Brian's key areas of expertise: Transport, public law, dispute resolution

Presentation Synopsis:

Brian's presentation will examine the emerging legal issues in respect of CAVs and how actual testing experience will form a key part of the development of the law being undertaken by the Law Commission.  In doing so, the regulatory framework can adapt appropriately to ensure that CAVs, infrastructure and public acceptance can be brought together at the same time to maximise the benefit of CAVs.

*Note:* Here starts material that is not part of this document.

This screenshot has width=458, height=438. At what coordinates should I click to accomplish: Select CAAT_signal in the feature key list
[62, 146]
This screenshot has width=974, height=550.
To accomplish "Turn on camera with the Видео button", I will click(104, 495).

Kate Carpenter, CIHT Road Safety Panel and Discipline Lead: Operational Safety and Traffic Engineering, Jacobs


Kate's key areas of expertise:

Road safety design and engineering; road safety audit; safety governance

Presentation Synopsis:

The advance of vehicles which are connected, autonomous or both (CAVs), promises to be hugely disruptive of all aspects of land use and road transport, from ownership models to willingness/desire to travel.    Complex beneficial and adverse effects are likely and Kate’s particular interest is the human factors and CAV interface with the physical highway environment, from how lane control and speed control will work on motorways to how autonomous cars make sense of rural and urban roads which are devoid of road markings and signs.  Some of the things we’ve done as highway engineers, based on how humans behave, include priority narrowings, and it is unclear how a mixed fleet – of fully-human-controlled; partially-driver-assisted and fully-autonomous vehicles – will behave around each other in these situations.  Different manufacturers of vehicles with interim levels of autonomy might create different systems; this might affect how well drivers transfer between vehicles understanding each intuitively, especially in emergency when the vehicle ‘fails’ and the human monitor must over-ride vehicle control.  Kate will identify some of the challenges she anticipates, and the tough decisions facing highway authorities if full automony, including first-mile/last-mile coverage is to be achievable.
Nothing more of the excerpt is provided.